[Data extracted from a collection]
---
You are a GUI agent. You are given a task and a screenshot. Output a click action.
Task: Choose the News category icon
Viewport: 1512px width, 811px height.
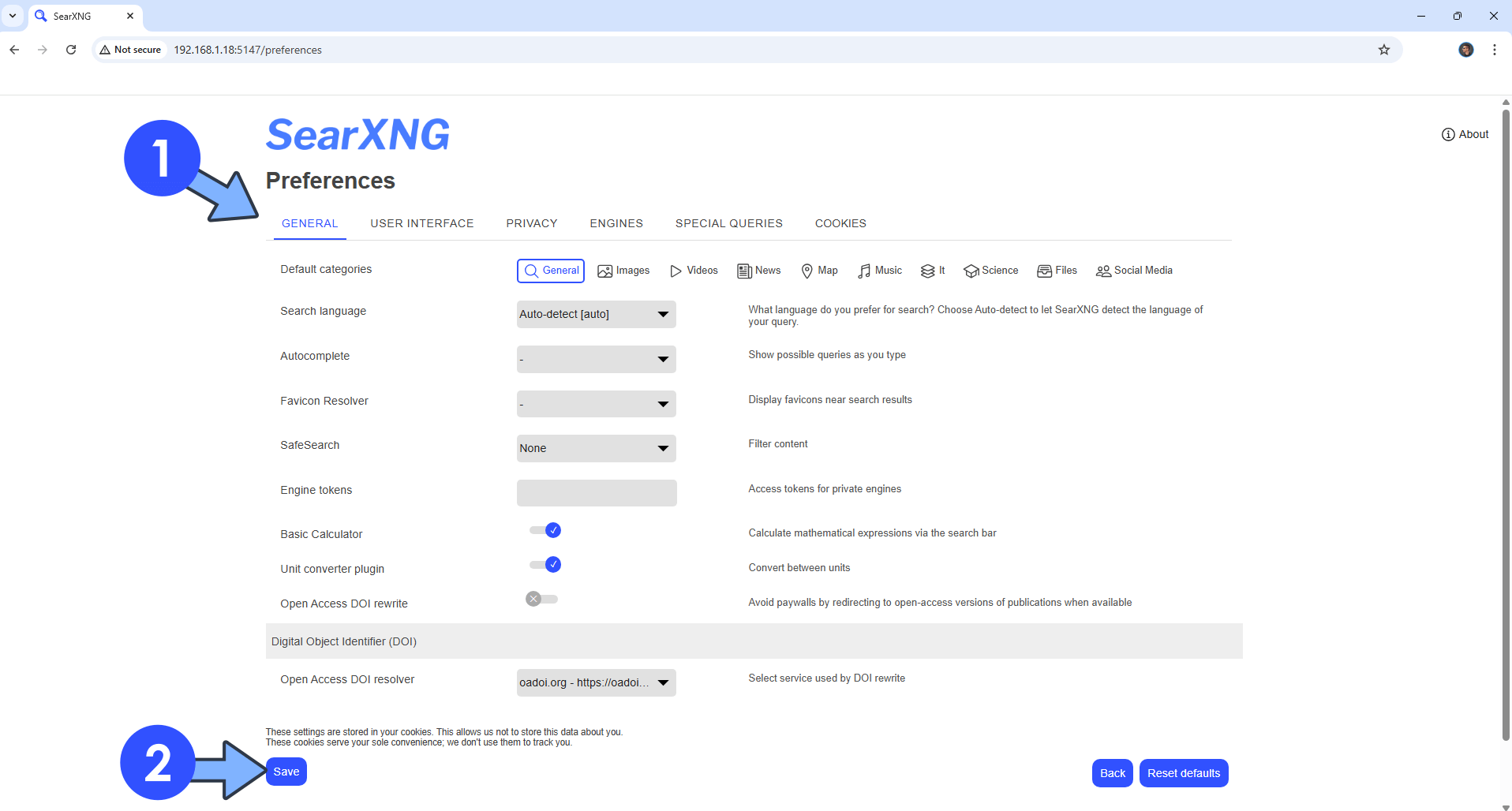click(x=744, y=271)
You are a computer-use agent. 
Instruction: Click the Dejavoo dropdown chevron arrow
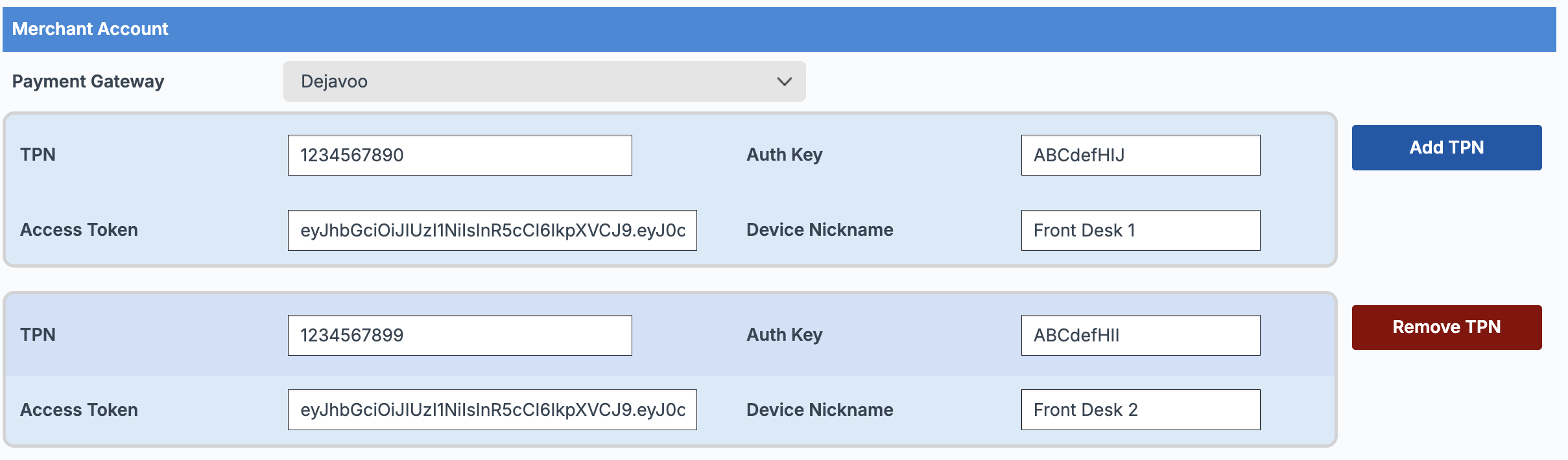click(x=784, y=82)
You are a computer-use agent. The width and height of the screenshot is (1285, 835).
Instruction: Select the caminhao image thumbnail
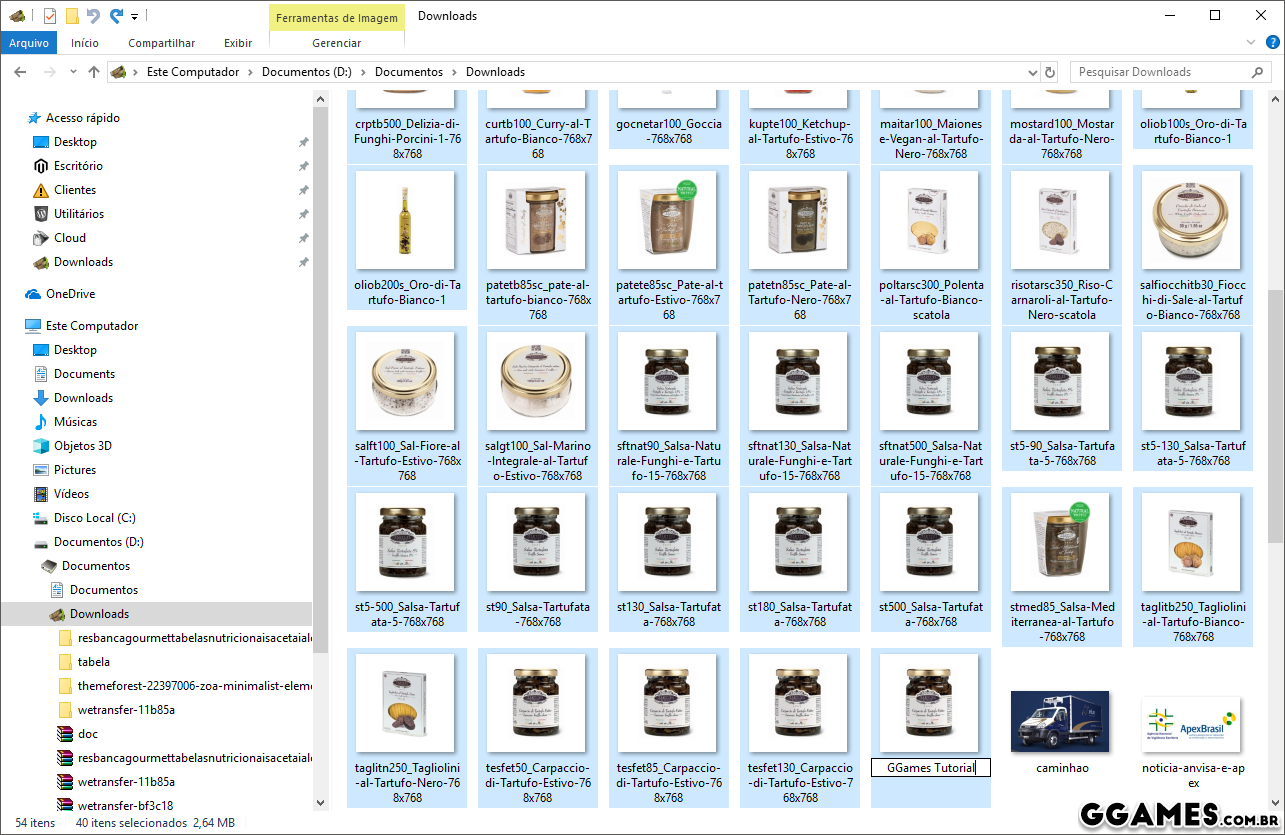pos(1060,721)
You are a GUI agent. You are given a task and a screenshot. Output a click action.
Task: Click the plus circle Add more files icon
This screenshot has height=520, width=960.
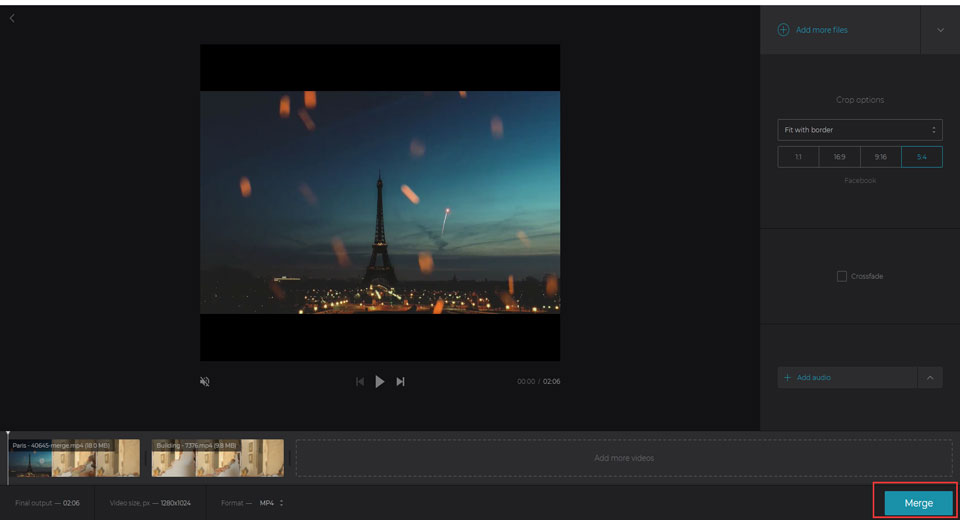[x=783, y=29]
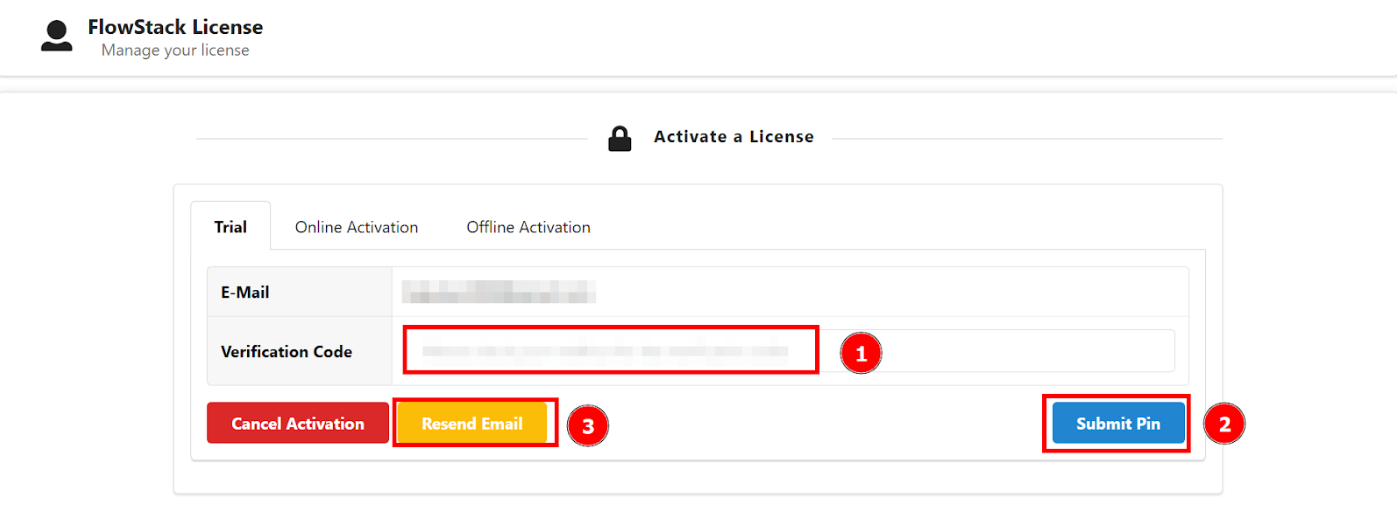Click the FlowStack License title text

point(176,27)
---
• [THE TASK] Output all of the data exactly as it stands, minus any images.

• [ANSWER TO THE EXERCISE]
You are a GUI agent. You are given a task and a screenshot. Output a click action.
Task: Choose the News category icon
Viewport: 1512px width, 811px height.
click(x=744, y=271)
You are a computer-use agent. 
Instruction: Click the Dejavoo dropdown chevron arrow
click(x=784, y=82)
You are a computer-use agent. The width and height of the screenshot is (1285, 835).
Instruction: Select the caminhao image thumbnail
pos(1060,721)
You are a GUI agent. You are given a task and a screenshot. Output a click action.
Task: Click the plus circle Add more files icon
This screenshot has height=520, width=960.
[x=783, y=29]
Click the FlowStack License title text

point(176,27)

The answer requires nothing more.